--- What is required ---
Only a number is wanted here: the count of lines in the data below where the string "each" occurs.
[Dataset excerpts — start]
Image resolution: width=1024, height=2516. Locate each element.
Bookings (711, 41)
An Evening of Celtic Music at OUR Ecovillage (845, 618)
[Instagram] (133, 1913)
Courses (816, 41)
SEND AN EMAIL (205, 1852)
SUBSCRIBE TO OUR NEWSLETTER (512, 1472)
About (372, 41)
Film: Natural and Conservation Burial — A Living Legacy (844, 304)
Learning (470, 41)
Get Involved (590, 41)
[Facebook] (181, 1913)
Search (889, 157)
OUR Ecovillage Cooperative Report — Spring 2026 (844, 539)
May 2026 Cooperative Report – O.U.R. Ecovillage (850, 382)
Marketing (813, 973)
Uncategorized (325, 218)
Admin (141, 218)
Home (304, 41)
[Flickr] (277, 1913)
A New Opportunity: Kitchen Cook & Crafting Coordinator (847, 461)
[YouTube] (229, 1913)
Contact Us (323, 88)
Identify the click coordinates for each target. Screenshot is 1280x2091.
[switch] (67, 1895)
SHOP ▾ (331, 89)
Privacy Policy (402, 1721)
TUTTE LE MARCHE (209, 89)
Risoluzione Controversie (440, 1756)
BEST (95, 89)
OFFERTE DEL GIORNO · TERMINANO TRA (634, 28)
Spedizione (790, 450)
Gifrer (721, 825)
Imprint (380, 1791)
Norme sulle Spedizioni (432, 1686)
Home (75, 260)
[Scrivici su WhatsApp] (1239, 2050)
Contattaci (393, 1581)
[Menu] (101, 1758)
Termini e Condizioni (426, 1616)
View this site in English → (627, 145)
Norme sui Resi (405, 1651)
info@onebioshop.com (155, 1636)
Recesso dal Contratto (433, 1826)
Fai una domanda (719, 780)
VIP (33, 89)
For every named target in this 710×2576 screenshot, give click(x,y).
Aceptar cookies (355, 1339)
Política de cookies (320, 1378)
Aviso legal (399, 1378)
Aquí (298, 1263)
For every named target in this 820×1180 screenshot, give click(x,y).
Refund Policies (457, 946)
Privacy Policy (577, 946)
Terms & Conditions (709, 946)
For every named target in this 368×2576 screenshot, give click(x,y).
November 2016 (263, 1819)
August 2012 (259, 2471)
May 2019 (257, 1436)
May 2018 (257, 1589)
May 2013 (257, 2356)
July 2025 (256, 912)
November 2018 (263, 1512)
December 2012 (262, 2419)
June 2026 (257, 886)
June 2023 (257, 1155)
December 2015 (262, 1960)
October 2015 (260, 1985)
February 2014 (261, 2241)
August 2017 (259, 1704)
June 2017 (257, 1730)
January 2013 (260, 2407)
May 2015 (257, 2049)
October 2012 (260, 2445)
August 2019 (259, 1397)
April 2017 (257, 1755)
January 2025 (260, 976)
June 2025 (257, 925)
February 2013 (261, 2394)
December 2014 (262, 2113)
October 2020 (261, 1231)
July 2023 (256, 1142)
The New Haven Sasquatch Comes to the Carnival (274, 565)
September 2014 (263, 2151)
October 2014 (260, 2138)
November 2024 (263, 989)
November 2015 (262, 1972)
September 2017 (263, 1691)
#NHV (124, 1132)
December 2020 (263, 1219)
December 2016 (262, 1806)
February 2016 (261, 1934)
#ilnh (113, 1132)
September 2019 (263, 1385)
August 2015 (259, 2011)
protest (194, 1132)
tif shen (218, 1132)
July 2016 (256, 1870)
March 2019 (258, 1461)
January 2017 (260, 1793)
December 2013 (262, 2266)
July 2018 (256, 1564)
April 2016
[Dataset excerpts — finish]
--- Problem solution ---
2